Ombudsman RI Aceh: Stop Pungli di Sekolah

02 Desember, 2016, 01.37 WIB Last Updated 2016-12-01T19:55:49Z
BANDA ACEH - Kepala Ombudsman RI Aceh, Dr. Taqwaddin merujuk pada Peraturan Menteri Pendidikan dan Kebudayaan (Permendikbud) Nomor 44 Tahun 2012 menegaskan bahwa tidak boleh ada pungutan apapun di sekolah.

Senada dengan ketentuan di atas, dalam Pasal 7 ayat (1)c Qanun Aceh Nomor 11 Tahun 2014 tentang Penyelenggaraan Pendidikan, juga tegas ditentukan bahwa setiap penduduk Aceh berhak mendapat pendidikan dasar dan menengah tanpa dipungut biaya operasional sekolah untuk usia 7 (tujuh) sampai dengan 18 (delapan belas) tahun. Ini artinya, sama dengan wajib belajar 12 (dua belas) tahun, yaitu dari sekolah dasar hingga menengah atas adalah tanpa pungutan biaya apapun.

Pungutan menurut ketentuan Permendikbud tersebut adalah penerimaan biaya pendidikan berupa uang dan/atau barang/jasa yang berasal dari peserta didik atau orangtua/wali secara langsung bersifat wajib, mengikat, serta jumlah dan jangka waktu yang pemungutannya ditentukan oleh satuan pendidikan dasar.

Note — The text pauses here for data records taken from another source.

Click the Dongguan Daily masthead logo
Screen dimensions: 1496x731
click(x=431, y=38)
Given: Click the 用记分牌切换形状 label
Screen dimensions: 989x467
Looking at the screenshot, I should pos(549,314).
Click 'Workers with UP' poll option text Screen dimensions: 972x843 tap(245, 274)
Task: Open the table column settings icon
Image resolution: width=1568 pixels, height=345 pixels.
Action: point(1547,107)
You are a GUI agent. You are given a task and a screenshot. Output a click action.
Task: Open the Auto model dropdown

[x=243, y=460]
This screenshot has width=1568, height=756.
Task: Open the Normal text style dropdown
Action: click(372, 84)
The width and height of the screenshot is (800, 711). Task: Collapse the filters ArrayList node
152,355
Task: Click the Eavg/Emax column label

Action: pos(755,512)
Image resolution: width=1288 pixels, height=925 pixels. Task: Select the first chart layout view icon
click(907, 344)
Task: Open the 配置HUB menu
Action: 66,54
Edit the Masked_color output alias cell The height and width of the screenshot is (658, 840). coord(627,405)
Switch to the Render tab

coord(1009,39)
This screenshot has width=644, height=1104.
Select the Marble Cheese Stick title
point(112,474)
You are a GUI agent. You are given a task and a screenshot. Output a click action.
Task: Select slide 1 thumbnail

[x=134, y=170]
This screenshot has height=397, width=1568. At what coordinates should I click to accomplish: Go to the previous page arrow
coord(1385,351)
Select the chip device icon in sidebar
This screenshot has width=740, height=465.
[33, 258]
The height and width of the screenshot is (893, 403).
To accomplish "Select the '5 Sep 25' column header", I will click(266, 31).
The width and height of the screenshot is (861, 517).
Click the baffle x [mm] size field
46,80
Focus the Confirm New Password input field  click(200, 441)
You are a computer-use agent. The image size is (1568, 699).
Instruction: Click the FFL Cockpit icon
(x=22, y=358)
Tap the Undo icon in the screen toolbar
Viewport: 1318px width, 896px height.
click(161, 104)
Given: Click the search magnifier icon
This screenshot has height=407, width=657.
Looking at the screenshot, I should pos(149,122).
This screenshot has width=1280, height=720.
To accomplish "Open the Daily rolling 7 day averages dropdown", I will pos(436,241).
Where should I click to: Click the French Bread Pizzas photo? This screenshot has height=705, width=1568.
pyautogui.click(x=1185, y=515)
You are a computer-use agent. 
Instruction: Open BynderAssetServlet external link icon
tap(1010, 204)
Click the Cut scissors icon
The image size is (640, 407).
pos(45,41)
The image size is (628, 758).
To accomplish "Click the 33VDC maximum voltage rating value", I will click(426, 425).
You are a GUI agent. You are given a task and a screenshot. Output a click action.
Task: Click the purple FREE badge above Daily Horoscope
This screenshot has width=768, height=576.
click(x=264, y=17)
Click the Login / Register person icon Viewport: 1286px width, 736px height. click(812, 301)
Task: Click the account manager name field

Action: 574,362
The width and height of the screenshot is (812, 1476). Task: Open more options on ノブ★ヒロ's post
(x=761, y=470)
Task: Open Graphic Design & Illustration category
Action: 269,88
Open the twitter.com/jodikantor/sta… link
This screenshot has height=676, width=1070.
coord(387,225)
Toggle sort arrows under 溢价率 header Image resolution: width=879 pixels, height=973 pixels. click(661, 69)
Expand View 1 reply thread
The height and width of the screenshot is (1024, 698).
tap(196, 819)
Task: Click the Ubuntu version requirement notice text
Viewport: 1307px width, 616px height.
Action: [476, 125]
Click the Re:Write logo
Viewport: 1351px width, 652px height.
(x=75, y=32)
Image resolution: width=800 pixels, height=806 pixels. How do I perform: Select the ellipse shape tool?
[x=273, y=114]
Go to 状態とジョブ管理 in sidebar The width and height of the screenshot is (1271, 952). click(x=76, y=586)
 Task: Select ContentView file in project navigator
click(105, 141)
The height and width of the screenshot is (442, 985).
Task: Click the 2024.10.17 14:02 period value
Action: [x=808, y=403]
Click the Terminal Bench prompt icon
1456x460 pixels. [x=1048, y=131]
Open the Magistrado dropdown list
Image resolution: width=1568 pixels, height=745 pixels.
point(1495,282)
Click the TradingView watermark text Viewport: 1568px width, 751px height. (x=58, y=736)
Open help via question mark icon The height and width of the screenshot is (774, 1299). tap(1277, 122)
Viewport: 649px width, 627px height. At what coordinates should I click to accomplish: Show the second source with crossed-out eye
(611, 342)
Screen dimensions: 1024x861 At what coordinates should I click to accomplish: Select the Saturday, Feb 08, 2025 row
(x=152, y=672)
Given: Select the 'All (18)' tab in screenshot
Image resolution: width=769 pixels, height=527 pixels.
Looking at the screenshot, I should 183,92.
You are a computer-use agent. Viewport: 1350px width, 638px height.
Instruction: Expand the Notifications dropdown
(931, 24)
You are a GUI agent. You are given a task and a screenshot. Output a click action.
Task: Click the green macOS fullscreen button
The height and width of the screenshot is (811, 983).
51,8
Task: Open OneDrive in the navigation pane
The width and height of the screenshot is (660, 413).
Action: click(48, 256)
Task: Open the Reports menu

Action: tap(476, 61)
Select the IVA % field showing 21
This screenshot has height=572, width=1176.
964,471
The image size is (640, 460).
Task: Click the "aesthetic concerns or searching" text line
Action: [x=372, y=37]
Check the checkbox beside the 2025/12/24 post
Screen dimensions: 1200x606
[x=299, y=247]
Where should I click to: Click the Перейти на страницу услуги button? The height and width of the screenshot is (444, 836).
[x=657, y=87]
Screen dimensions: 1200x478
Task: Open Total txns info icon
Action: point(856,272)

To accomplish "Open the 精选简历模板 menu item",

Kepala Ombudsman RI Aceh yang juga Ketua Pokja Pencegahan Satgas Saber Pungli Aceh mempertanyakan mengapa dana pendidikan Aceh yang demikian besar tidak banyak menetes ke sekolah/madrasah, sehingga bagi sekolah/madrasah tertentu yang ingin memberikan pelayanan optimal harus melakukan pungutan-pungutan, yang sebetulnya tidak dibenarkan, alias pungli.

“Kemana dana besar tersebut mengalir? Mengapa dana besar tersebut belum relevan menaikkan peringkat mutu guru dan mutu peserta didik kita?” ungkap Taqwaddin dalam pertemuan  konsultasi antara para kepala madrasah di Banda Aceh dengan Ombudsman RI Aceh di Lamgugob, Rabu (30/11/2016).

Dr. Taqwaddin yang didampingi oleh Asisten Ombudsman M Fadhil Rahmi dan Ayu Parmawati, menegaskan bahwa adanya Satuan Saber Pungli harus menjadi motivasi bagi kepala sekolah/madrasah untuk makin giat melakukan pelayanan pendidikan dengan efesiensi anggaran. Terhadap kebutuhan pembiayaan pendidikan yang tidak tercover dengan dana BOS dan anggaran DIPA madrasah, Kepala Ombudsman Aceh menawarkan solusi agar meminta sumbangan kepada wali murid, alumni, atau warga masyarakat yang menaruh peduli pada sekolah/madrasah tersebut.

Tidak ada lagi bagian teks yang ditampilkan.